== Brief ==
Return the lines that run from the line containing "Task: Open the web push icon in top bar" through the end of the entries, both ends included. Leave out all pictures.

== Records supplied ==
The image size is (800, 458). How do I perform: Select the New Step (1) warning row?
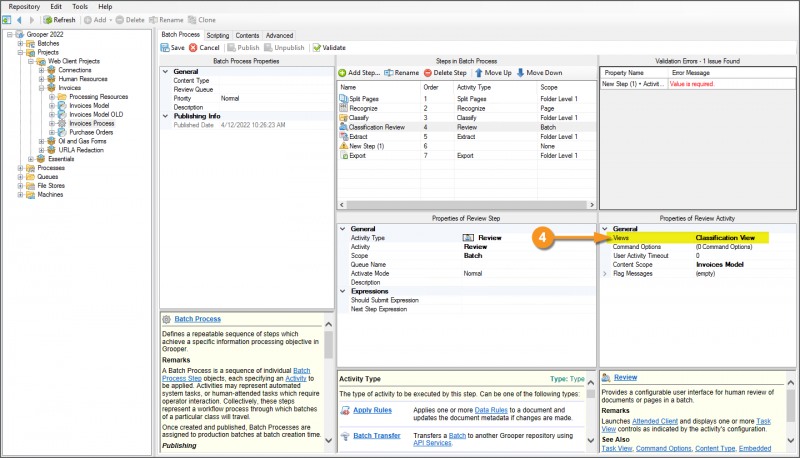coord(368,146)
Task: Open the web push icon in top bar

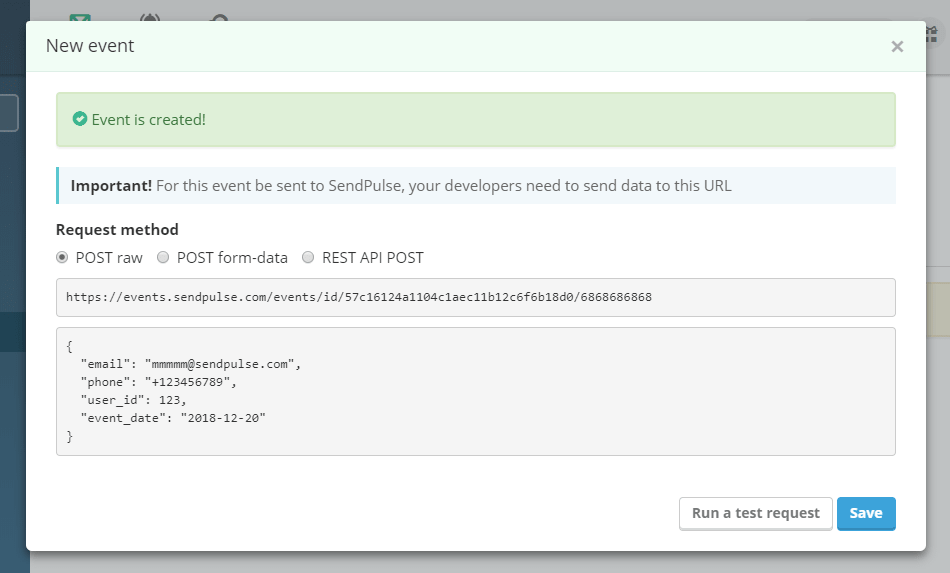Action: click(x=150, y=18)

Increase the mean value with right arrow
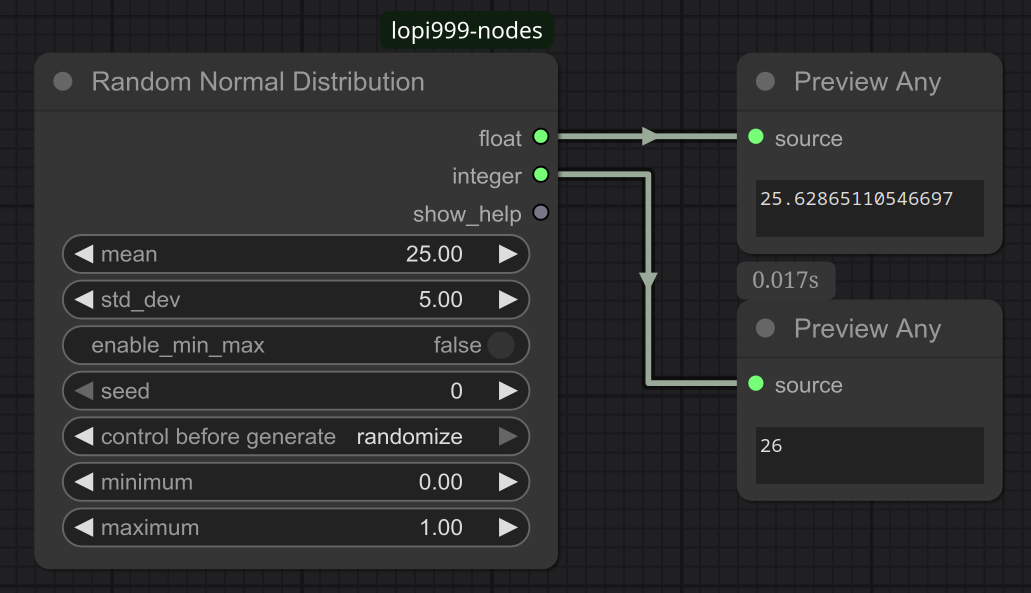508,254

== Result of this task ==
Task: Open the web push icon in top bar

Action: click(x=150, y=18)

Increase the mean value with right arrow
508,254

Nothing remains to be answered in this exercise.